KVM: X86: Make fpu allocation a common function

Message ID	20191014162247.61461-1-xiaoyao.li@intel.com (mailing list archive)
State	New, archived
Headers	show Return-Path: <SRS0=utul=YH=vger.kernel.org=kvm-owner@kernel.org> From: Xiaoyao Li <xiaoyao.li@intel.com> To: Paolo Bonzini <pbonzini@redhat.com>, =?utf-8?b?UmFkaW0gS3LEjW3DocWZ?= <rkrcmar@redhat.com>, Sean Christopherson <sean.j.christopherson@intel.com>, Vitaly Kuznetsov <vkuznets@redhat.com>, Jim Mattson <jmattson@google.com> Cc: Xiaoyao Li <xiaoyao.li@intel.com>, kvm@vger.kernel.org, linux-kernel@vger.kernel.org Subject: [PATCH] KVM: X86: Make fpu allocation a common function Date: Tue, 15 Oct 2019 00:22:47 +0800 Message-Id: <20191014162247.61461-1-xiaoyao.li@intel.com> MIME-Version: 1.0 Content-Transfer-Encoding: 8bit Sender: kvm-owner@vger.kernel.org Precedence: bulk
Series	KVM: X86: Make fpu allocation a common function \| expand KVM: X86: Make fpu allocation a common function

Xiaoyao Li Oct. 14, 2019, 4:22 p.m.
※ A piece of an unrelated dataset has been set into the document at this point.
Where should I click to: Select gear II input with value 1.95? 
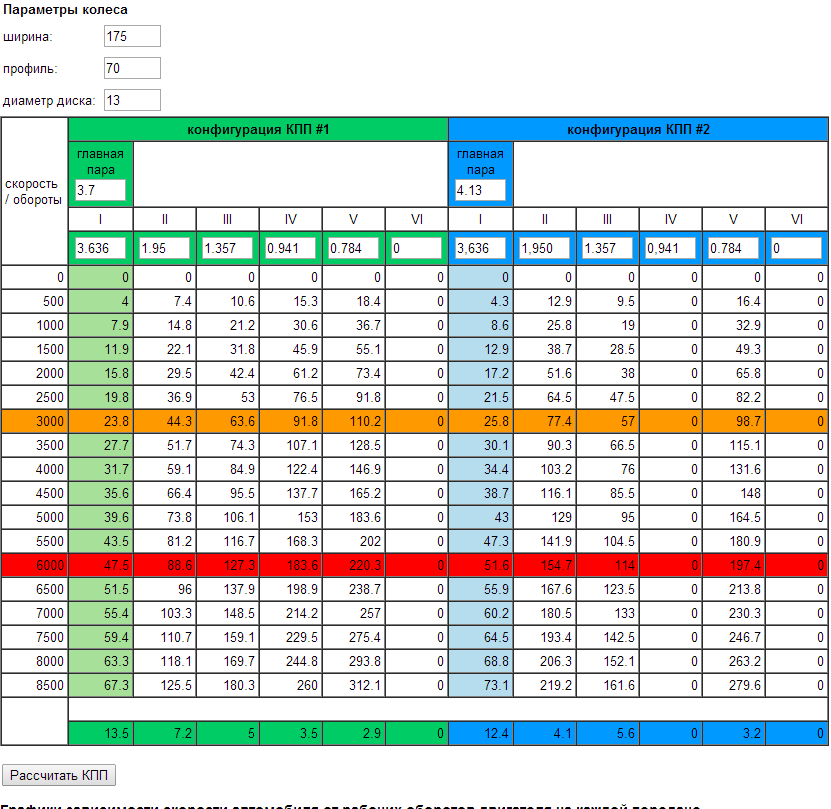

UTC

They are duplicated codes to create vcpu.arch.{user,guest}_fpu in VMX
and SVM. Make them common functions.

No functional change intended.

Signed-off-by: Xiaoyao Li <xiaoyao.li@intel.com>
---
 arch/x86/kvm/svm.c     | 20 +++-----------------
 arch/x86/kvm/vmx/vmx.c | 20 +++-----------------
 arch/x86/kvm/x86.h     | 26 ++++++++++++++++++++++++++
 3 files changed, 32 insertions(+), 34 deletions(-)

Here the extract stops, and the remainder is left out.